ENTRIES SHOWN
== == ==
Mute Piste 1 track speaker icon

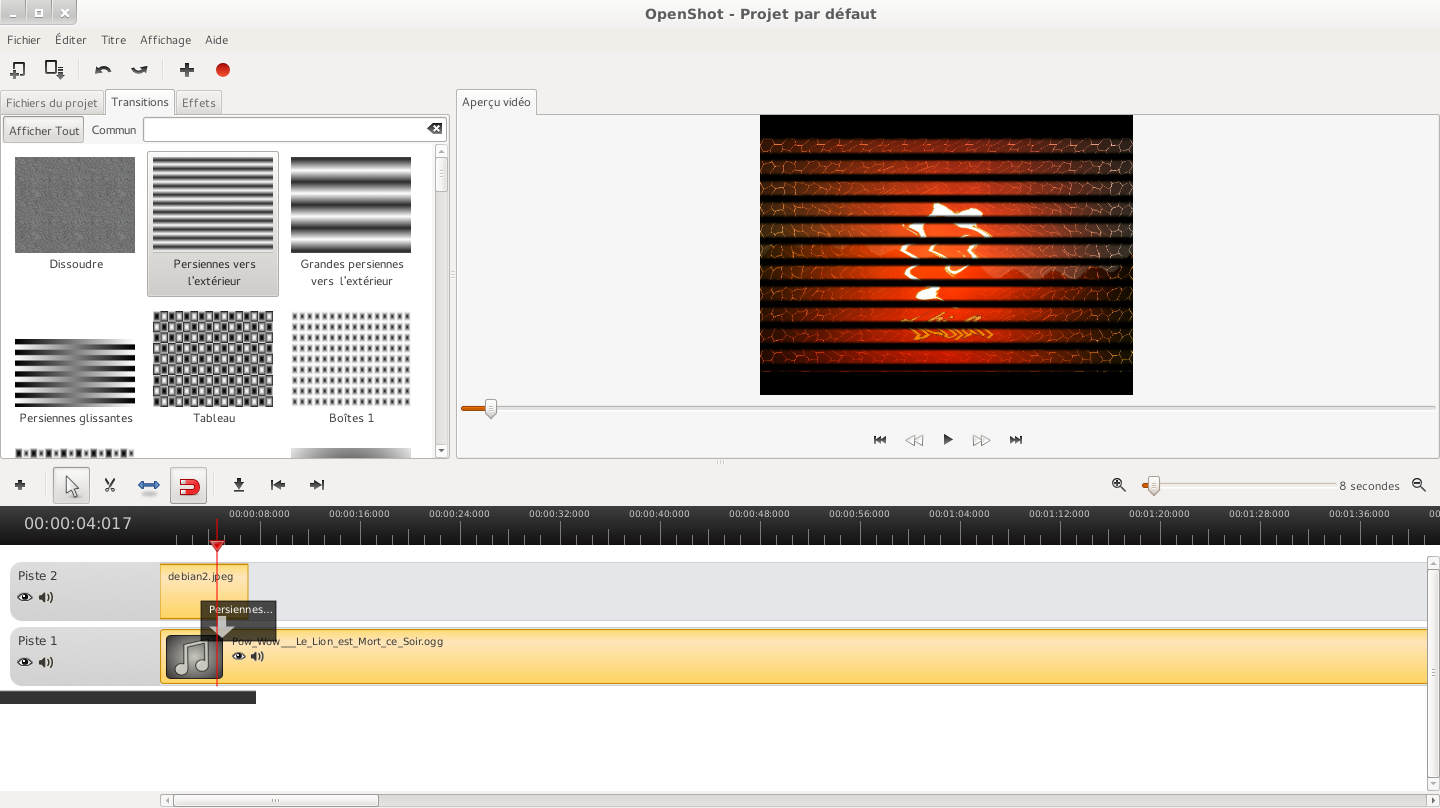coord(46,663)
== == ==
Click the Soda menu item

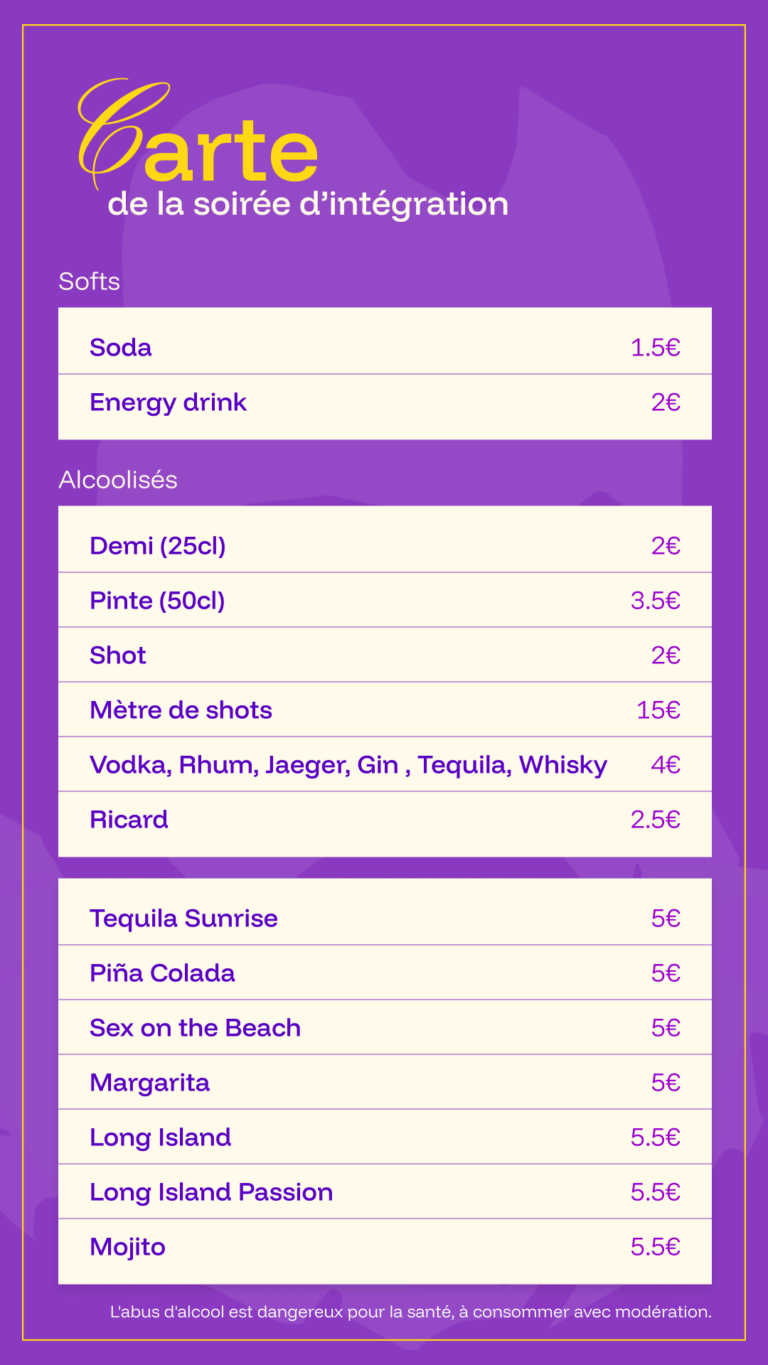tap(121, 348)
== == ==
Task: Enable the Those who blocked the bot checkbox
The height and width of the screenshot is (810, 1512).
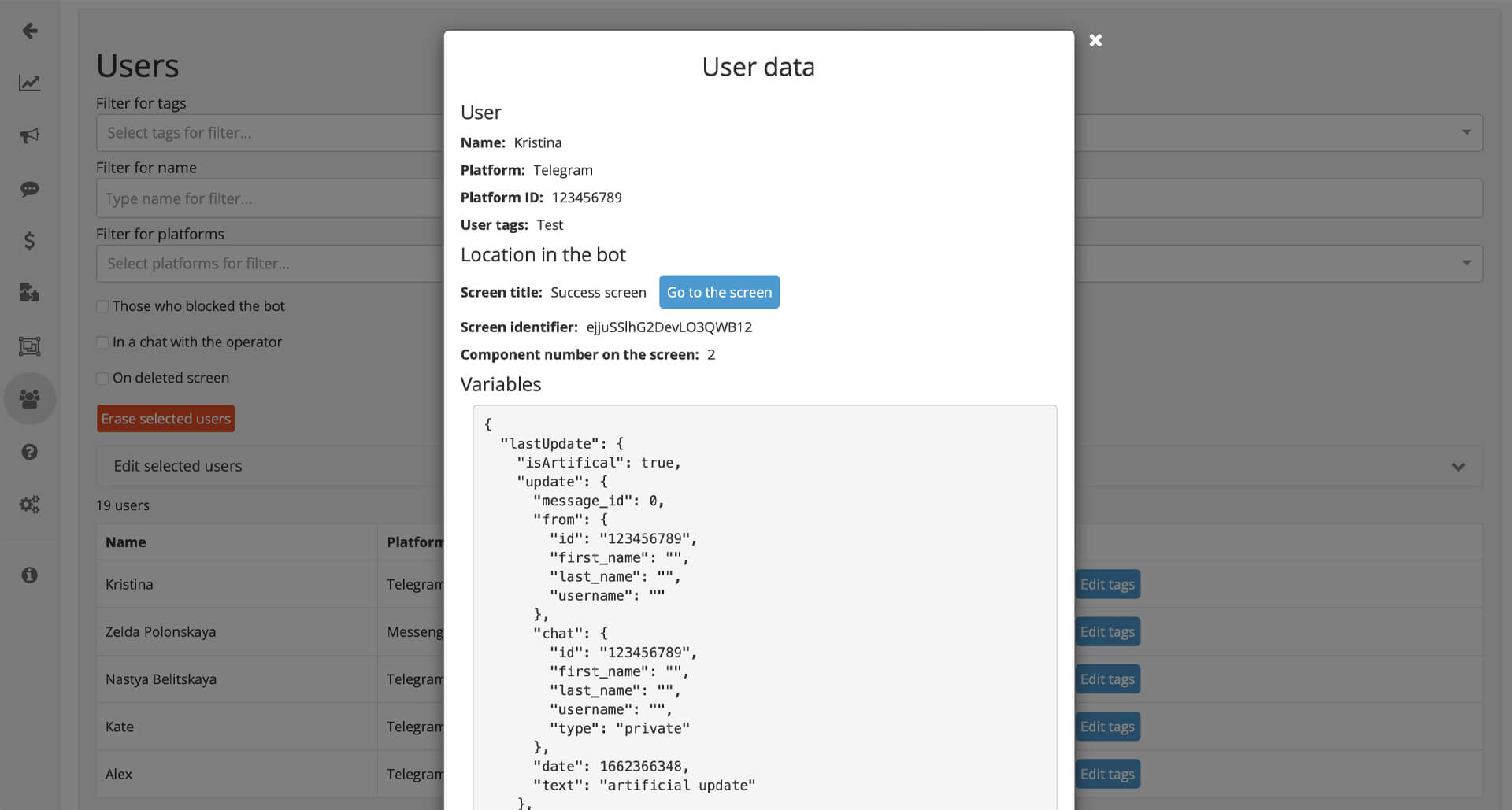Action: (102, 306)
== == ==
WHAT YOU NEED TO DO
In the entries above, please rewrite the lines from the one containing "Task: Enable the" through the one containing "Action: (102, 306)", swapping "checkbox" for "check box" and leaving everything else unchanged. Give only those lines, without the pictures.

RESULT FOR THIS EXERCISE
Task: Enable the Those who blocked the bot check box
The height and width of the screenshot is (810, 1512).
Action: (102, 306)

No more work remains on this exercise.